# Audi TT Wideband Conversion Questions



## swakefield (May 25, 2015)

Hey everyone, So i've done a decent amount of reading and just want to confirm that I have the right idea. I have a 2002 Audi TT Quattro 225 6 Speed. AMU engine code. They did not come with wideband sensors. BUT The 2003 BAM Engine code did! So heres my plan.

In a couple of weeks I am going to be having my 3 inch catless downpipe installed. I dont want to mess around with O2 spacers and want correct fuel measurements. From what i've read I only need 3 things:

-https://www.getunitronic.com/parts/accessories/audi-tt-18l-turbo-2002-2002-225hp-wideband-conversion-harness
- A Wideband Bosch 02 sensor
-And an ECU out of a BAE engine code tt.

Am I correct? If so, does anyone know the part number for that ECU? I can get the wideband O2 for the 2003 BAE engine through my work.
Thanks for any help in advance guys!


----------



## Boulderhead (Oct 21, 2012)

Any wide and ECU should work... For example mine is out of a VW AWP engine code.


Sent from my iPhone using Tapatalk


----------



## swakefield (May 25, 2015)

Boulderhead said:


> Any wide and ECU should work... For example mine is out of a VW AWP engine code. QUOTE]
> 
> How Do I find out which ones are Wideband? And am i still correct about everything else?


----------



## lite1979 (Sep 9, 2005)

Going wideband doesn't get rid of the rear O2 sensor, so you may still need a bung (O2 spacer) for your catless setup to operate without a Check Engine Light.

If you get an ECU that has the rear O2 coded out, then you don't have to worry about it, but that's not my area of expertise, just an FYI.

You will also need the ECU to be immo-defeated. Your car is immo3, iirc.


----------



## Boulderhead (Oct 21, 2012)

Yup... Everything else looks good. I think Google is prob your best resource for finding out which ECU relies on wideband sensors. I can't speak to the spacer as my tune has secondary 02 deleted (even though I still have the hardware in place).


Sent from my iPhone using Tapatalk


----------



## swakefield (May 25, 2015)

Boulderhead said:


> Yup... Everything else looks good. I think Google is prob your best resource for finding out which ECU relies on wideband sensors. I can't speak to the spacer as my tune has secondary 02 deleted (even though I still have the hardware in place).
> 
> 
> Sent from my iPhone using Tapatalk


Wait I can TUNE OUT, the second O2??? Is it purely tuning or something like this?

http://www.magnumtuning.com/en/detail/ez-cel-fix-oxygen-sensor-simulator/audi/tt

Because If I can avoid having to deal with replacing the ECU, I would be overjoyed. Also, does having a wideband really produce any advantage at all compared to just having it tuned out? I know that the upstream O2 measures the air/fuel ratio exiting the engine and that one is super important, but what purpose does the downstream O2 serve?


----------



## lite1979 (Sep 9, 2005)

The post-cat O2 measures the efficiency of the catalytic converter. With no cat, there's really no need for it.

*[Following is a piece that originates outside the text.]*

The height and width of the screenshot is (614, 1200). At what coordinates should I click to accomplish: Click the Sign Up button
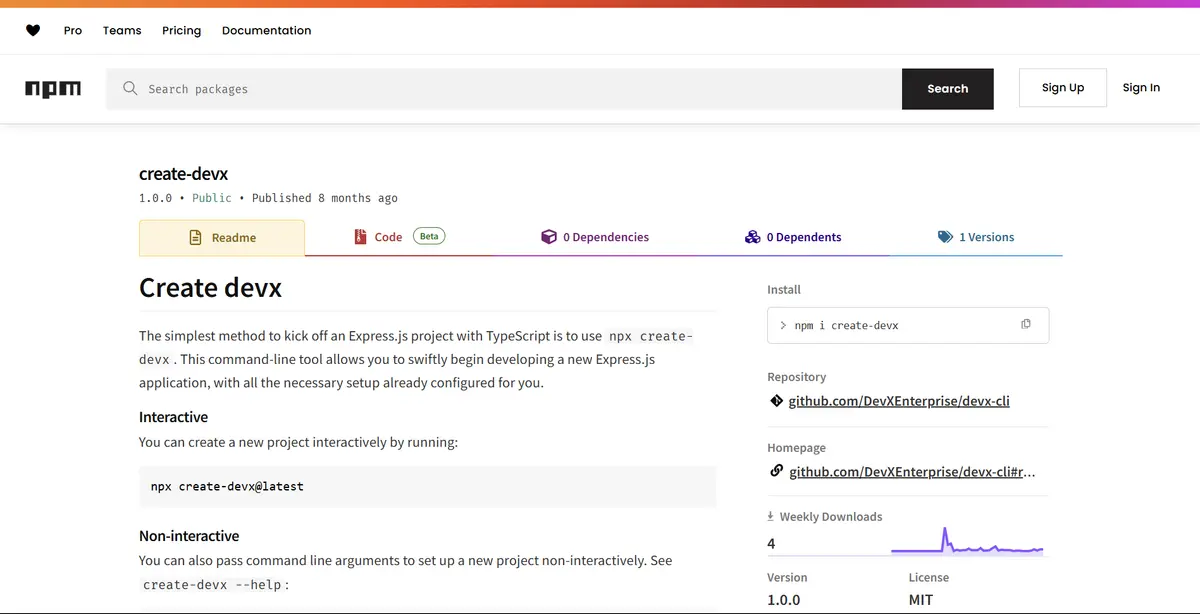[x=1062, y=88]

I thought you wanted to go wideband for the sake of running a Big Turbo with a nice smooth power curve. If all you want to do is eliminate the need for a rear O2, have it coded out of your current ECU, and maybe get a tune while you're at it. You can get other stuff coded out as well, but like I said, I'm not experienced in that realm. 

I still have my original narrowband ECU with a 93 octane tune from APR from forever ago. Our AMU ECUs can only hold one tune, however, whereas the wideband ECUs can hold more than one, IIRC.

I'm pretty sure the link you posted just simulates a properly operating rear O2; not the same as having the ECU coded to ignore it.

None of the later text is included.